- [Records for this task]
—————
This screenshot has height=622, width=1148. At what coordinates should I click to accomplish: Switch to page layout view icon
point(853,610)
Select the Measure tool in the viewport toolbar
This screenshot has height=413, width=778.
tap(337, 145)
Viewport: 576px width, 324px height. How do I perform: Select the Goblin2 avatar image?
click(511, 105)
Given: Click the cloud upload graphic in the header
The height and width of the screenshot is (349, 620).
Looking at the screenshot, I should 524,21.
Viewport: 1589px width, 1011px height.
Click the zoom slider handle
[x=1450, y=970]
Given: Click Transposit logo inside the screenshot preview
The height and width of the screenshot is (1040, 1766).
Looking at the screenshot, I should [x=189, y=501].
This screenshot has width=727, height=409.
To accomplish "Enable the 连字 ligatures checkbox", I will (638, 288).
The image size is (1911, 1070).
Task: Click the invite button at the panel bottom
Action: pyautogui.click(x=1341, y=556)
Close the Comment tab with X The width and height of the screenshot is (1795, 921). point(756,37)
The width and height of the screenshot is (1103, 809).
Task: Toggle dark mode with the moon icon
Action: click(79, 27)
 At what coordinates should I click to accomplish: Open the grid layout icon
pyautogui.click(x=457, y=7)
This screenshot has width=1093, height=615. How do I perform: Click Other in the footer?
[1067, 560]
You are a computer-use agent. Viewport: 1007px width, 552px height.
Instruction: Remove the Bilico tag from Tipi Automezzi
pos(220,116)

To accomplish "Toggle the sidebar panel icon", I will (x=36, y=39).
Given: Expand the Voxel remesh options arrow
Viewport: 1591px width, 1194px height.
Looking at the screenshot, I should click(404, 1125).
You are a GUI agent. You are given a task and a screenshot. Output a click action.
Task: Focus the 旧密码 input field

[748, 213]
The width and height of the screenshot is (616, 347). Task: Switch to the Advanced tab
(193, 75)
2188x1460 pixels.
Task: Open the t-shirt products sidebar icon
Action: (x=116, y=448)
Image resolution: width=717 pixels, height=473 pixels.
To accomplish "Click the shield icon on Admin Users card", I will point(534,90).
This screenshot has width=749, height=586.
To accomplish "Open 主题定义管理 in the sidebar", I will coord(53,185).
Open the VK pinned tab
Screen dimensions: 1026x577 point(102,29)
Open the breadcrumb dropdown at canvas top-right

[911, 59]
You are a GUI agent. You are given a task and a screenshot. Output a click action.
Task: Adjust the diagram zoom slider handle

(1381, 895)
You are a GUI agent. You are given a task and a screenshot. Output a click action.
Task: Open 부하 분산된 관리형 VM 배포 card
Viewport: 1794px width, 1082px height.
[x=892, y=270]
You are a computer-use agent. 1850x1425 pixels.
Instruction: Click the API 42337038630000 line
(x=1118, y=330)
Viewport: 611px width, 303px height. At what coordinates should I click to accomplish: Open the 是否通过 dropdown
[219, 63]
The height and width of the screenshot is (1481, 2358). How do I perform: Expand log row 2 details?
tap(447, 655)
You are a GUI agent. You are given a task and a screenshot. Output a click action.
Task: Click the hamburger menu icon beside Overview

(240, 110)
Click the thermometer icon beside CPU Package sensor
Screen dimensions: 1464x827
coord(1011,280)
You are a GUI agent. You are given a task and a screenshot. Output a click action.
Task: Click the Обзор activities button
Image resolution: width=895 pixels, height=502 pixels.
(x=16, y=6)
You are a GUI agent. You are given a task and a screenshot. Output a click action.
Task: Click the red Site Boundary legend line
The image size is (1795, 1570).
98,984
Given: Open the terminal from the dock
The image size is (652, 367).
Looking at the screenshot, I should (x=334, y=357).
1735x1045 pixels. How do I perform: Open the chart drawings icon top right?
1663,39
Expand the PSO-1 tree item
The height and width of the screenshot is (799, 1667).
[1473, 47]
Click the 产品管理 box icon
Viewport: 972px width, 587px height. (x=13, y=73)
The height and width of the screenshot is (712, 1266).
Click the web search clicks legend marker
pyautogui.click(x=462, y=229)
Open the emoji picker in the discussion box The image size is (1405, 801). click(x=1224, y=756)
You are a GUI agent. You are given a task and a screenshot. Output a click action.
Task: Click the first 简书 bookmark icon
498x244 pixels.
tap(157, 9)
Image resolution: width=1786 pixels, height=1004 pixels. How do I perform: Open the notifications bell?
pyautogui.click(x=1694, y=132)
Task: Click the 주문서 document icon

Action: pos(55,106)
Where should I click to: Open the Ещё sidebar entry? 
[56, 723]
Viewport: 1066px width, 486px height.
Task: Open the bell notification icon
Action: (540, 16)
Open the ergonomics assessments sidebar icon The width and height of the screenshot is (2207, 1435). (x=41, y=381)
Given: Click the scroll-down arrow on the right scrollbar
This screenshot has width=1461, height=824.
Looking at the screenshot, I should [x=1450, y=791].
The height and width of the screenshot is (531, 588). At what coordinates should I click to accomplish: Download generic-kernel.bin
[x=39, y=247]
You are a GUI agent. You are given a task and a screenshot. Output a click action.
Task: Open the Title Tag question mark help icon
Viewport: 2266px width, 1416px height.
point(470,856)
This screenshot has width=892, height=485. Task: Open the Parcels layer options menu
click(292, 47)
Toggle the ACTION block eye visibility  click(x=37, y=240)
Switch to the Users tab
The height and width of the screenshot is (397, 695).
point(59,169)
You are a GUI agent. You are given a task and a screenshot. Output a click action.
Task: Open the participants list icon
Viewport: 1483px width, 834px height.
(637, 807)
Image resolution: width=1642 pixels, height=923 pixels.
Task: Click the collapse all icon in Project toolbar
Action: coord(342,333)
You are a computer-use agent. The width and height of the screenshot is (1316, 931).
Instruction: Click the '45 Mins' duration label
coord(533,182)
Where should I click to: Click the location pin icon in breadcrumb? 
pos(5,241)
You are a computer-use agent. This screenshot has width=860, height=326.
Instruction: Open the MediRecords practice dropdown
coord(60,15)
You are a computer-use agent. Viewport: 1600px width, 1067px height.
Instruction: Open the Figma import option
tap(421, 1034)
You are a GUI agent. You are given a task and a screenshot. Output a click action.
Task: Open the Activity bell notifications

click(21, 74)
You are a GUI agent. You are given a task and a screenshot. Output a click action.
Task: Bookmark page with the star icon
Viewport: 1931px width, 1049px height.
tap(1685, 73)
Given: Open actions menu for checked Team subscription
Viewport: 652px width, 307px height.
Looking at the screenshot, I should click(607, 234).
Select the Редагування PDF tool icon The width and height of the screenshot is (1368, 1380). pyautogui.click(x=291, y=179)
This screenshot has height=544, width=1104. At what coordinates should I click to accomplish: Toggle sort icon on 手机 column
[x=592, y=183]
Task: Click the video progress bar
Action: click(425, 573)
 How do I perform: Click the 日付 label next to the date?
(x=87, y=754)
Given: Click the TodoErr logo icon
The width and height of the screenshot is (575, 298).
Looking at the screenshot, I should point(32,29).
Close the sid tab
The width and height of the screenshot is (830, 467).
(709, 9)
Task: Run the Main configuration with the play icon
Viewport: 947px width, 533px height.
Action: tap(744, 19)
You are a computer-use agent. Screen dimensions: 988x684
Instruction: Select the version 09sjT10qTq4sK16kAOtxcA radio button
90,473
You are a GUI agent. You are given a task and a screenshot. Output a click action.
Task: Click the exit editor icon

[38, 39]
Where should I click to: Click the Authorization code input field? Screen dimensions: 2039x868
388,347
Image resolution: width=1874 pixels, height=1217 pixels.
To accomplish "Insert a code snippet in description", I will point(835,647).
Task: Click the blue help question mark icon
—————
- [Problem to solve] State the number of lines in the listing that include the word "Users", without any other text.

- [Exercise output] 2